(AVAILABLE DATA):
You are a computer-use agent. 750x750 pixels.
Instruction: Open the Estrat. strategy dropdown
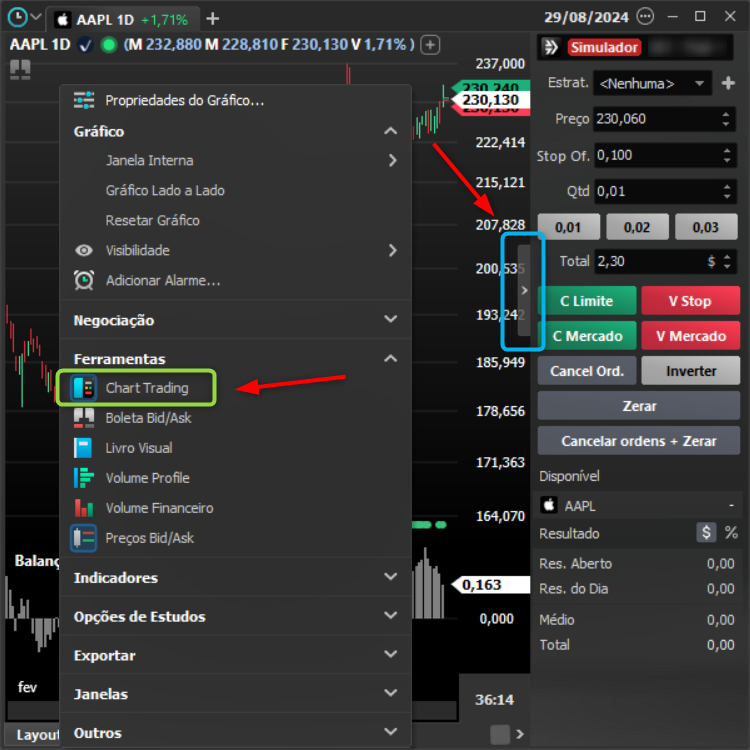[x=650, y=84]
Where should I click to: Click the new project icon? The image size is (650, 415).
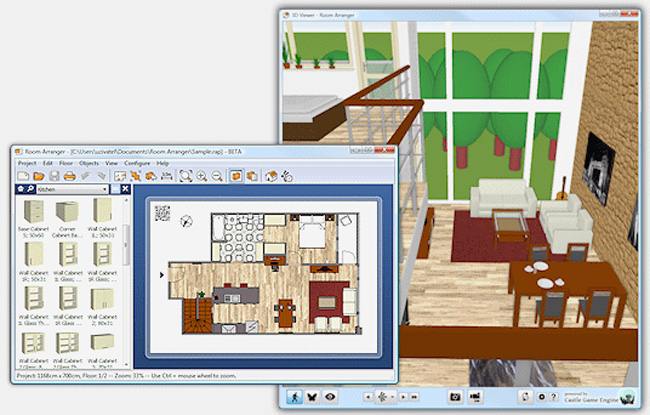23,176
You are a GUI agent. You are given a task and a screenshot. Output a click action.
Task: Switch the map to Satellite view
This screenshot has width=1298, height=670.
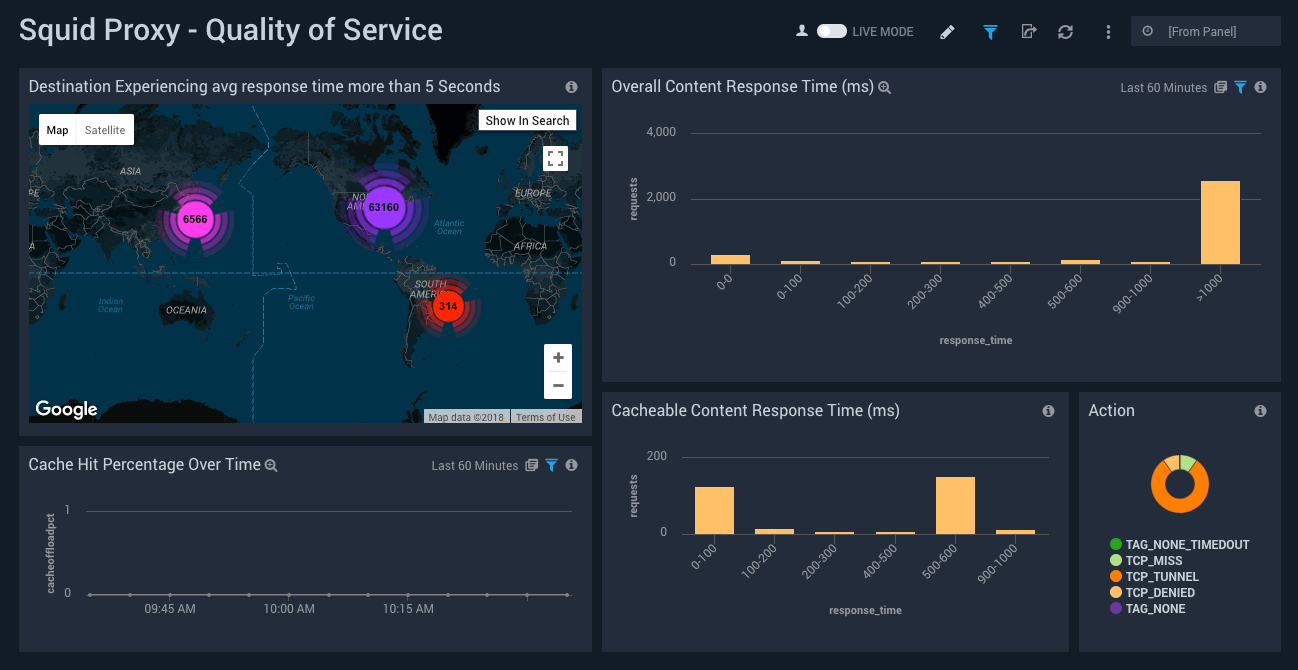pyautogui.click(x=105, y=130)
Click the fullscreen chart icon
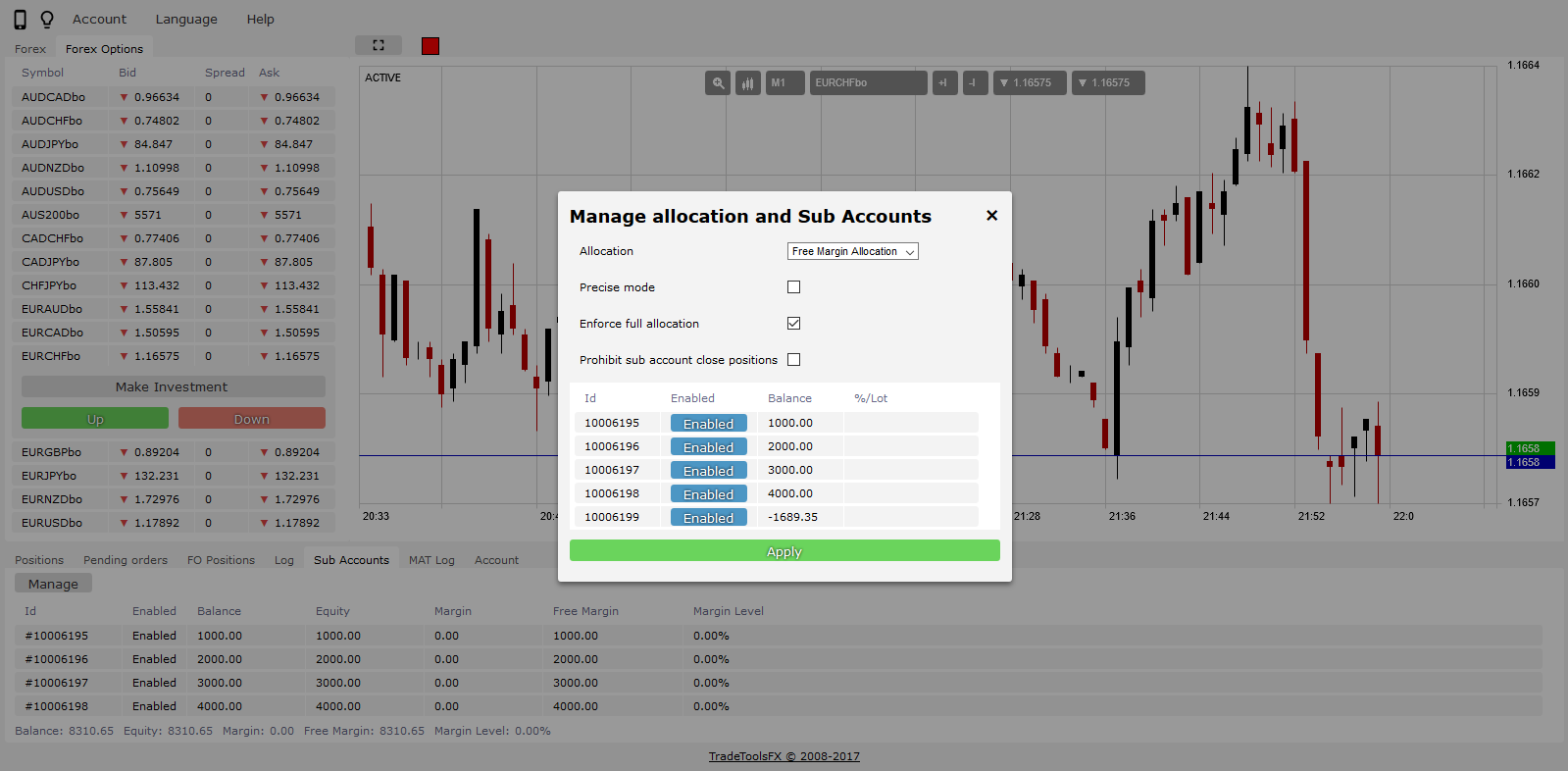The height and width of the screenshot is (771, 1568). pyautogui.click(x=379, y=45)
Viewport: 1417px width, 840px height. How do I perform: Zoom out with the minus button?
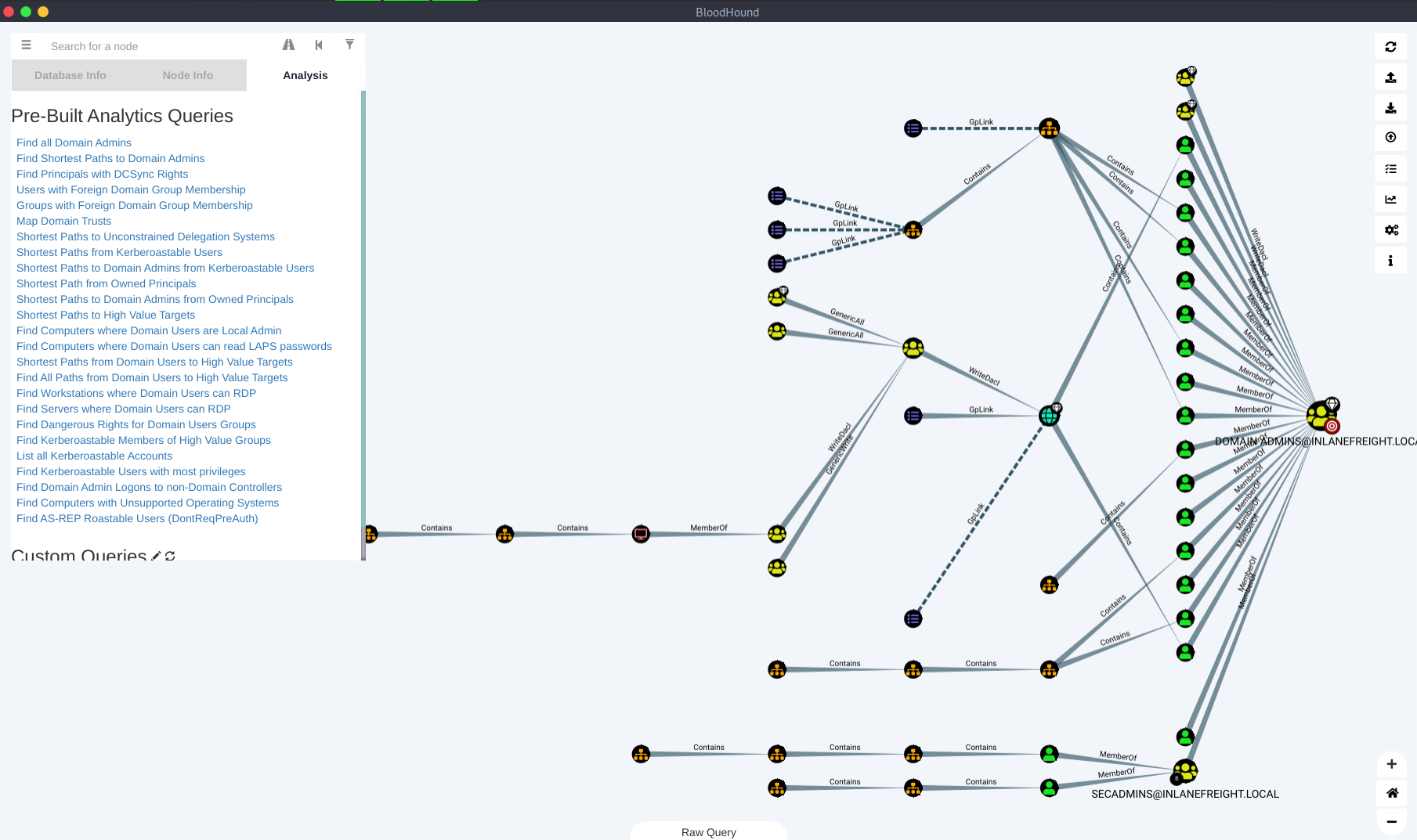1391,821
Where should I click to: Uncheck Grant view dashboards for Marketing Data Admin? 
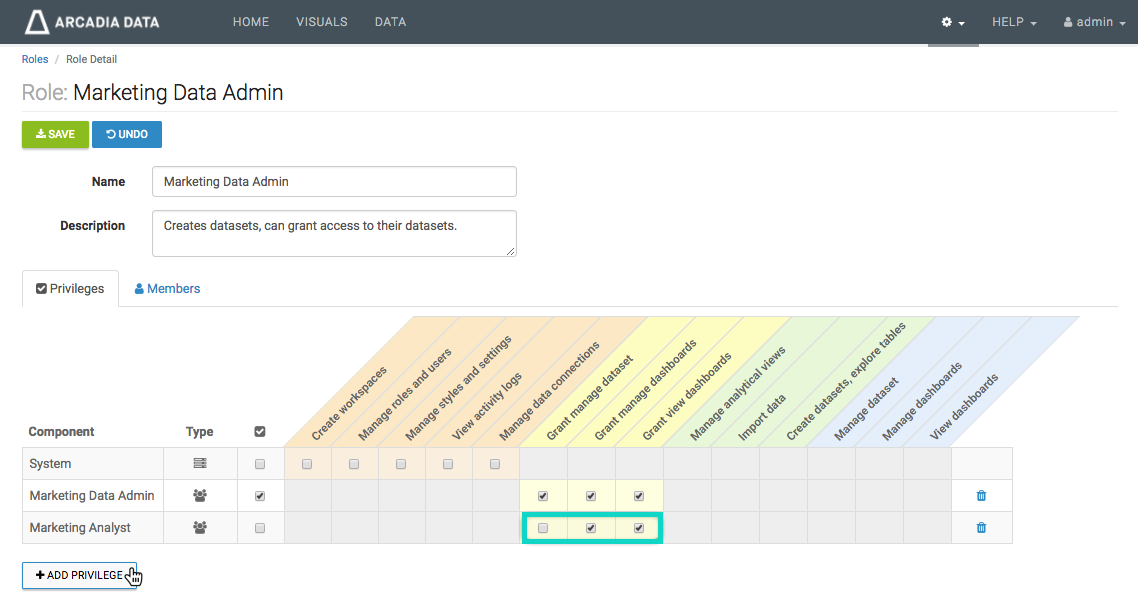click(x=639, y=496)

(YOUR GOAL): Reproduce every line from the listing above that holds the word "agent".

(SOLUTION TO THIS EXERCISE):
You are a computer-use agent. 750x750 pixels.
You are a GUI agent. You are given a task and a screenshot. Output a click action.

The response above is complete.